A combined endoscopic surgical treatment concept in acute biliary pancreatitis

1992 
This paper presents the results of a combined endoscopic-surgical approach with management of acute biliary pancreatitis in 91 patients. The diagnosis was always made by means of endoscopic-retrograde cholangiography. Papillary or bile duct stones, or unmistakable signs of previous stone passage, and in exceptional cases flow obstruction due to preiampullary diverticuli were considered criteria for a positive diagnosis. All 91 patients were subjected to endoscopic sphincterotomy with/without stone extraction subsequent to the diagnostic cholangiogram.
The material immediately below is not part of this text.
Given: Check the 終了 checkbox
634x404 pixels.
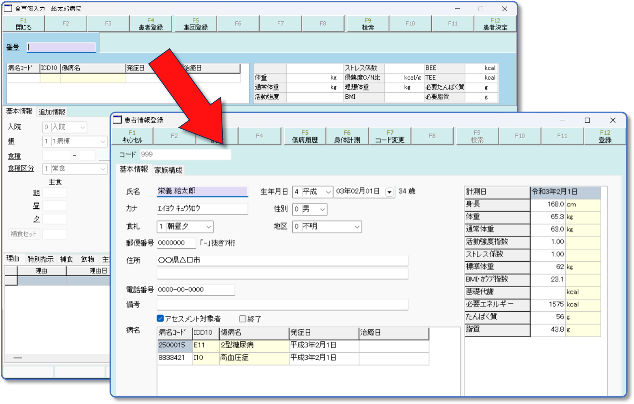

Endoscopic intervention was performed as soon as possible after admission to hospital, but by 48 hours at the latest. Cholecystectomy was carried out in all patients who were free of risk factors and without previous cholecystectomy, during the disease-free interval. The complication rate of this combined endoscopic-surgical approach amounted to 10.9%; the mortality rate was 3.3%. The achieved results suggest that endoscopic sphincterotomy with stone extraction in the acute phase of biliary pancreatitis is the method of choice in order to interrupt the process of this disease. In combination with the final surgical treatment of gallstone disease by cholecystectomy to avoid recurrences, the prognosis of acute biliary pancreatitis can be significantly improved by using this combined endoscopic-surgical management.